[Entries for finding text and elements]
◇ ◇ ◇ ◇ ◇

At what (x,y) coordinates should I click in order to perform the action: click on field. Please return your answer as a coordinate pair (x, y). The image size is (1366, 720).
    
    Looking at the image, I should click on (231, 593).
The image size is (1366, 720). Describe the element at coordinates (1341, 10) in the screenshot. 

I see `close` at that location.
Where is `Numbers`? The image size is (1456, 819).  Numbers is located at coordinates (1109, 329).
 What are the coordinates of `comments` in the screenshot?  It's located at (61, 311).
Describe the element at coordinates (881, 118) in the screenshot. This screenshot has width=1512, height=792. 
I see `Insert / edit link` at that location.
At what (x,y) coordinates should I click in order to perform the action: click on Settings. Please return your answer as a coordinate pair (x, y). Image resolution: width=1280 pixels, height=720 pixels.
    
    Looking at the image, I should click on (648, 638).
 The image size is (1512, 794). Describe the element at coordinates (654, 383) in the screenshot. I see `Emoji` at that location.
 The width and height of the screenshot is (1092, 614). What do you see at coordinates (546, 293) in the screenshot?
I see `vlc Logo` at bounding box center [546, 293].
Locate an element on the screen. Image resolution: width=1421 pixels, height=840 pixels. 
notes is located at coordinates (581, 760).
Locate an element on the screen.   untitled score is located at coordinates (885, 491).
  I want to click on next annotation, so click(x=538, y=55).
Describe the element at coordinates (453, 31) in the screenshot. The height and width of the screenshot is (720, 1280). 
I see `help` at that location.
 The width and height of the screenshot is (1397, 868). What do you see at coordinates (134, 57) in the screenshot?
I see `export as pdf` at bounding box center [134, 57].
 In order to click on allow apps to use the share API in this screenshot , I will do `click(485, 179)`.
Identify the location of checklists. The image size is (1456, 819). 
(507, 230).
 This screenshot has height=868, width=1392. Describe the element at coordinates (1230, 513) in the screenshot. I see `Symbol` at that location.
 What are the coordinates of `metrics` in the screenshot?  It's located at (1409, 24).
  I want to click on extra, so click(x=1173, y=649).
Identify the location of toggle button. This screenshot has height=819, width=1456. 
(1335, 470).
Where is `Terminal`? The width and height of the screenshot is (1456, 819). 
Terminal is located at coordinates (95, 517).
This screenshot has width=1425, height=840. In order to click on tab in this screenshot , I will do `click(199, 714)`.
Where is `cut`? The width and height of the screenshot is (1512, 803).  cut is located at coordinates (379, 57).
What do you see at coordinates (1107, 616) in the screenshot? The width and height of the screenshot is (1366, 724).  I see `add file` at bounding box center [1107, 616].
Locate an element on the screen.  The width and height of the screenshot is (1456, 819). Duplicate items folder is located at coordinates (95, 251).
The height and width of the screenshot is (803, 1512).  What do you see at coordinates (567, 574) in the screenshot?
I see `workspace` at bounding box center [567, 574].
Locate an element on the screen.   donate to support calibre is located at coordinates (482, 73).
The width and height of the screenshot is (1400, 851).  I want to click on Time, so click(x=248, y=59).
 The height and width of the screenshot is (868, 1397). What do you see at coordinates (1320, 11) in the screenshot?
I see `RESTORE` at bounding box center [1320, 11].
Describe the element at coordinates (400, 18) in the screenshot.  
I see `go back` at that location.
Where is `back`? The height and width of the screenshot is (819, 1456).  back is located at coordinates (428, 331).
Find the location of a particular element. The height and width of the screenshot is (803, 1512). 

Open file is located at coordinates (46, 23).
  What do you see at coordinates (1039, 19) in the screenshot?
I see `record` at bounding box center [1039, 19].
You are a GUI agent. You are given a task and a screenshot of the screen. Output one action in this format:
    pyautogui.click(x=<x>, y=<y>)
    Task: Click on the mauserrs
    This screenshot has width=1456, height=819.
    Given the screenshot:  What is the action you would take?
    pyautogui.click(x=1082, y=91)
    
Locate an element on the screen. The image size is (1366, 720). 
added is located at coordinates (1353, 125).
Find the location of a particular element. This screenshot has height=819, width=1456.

◇ ◇ ◇ ◇ ◇

**THE TASK:**
Rewrite the listing lines from the line with "Locate an element on the screen. Image" through the line with "I want to click on next", swapping "Image resolution" for "Screen size" and changing nothing else. Give only those lines.

**TASK RESULT:**
Locate an element on the screen. Screen size: width=1421 pixels, height=840 pixels. 
notes is located at coordinates (581, 760).
Locate an element on the screen.   untitled score is located at coordinates (885, 491).
  I want to click on next annotation, so click(x=538, y=55).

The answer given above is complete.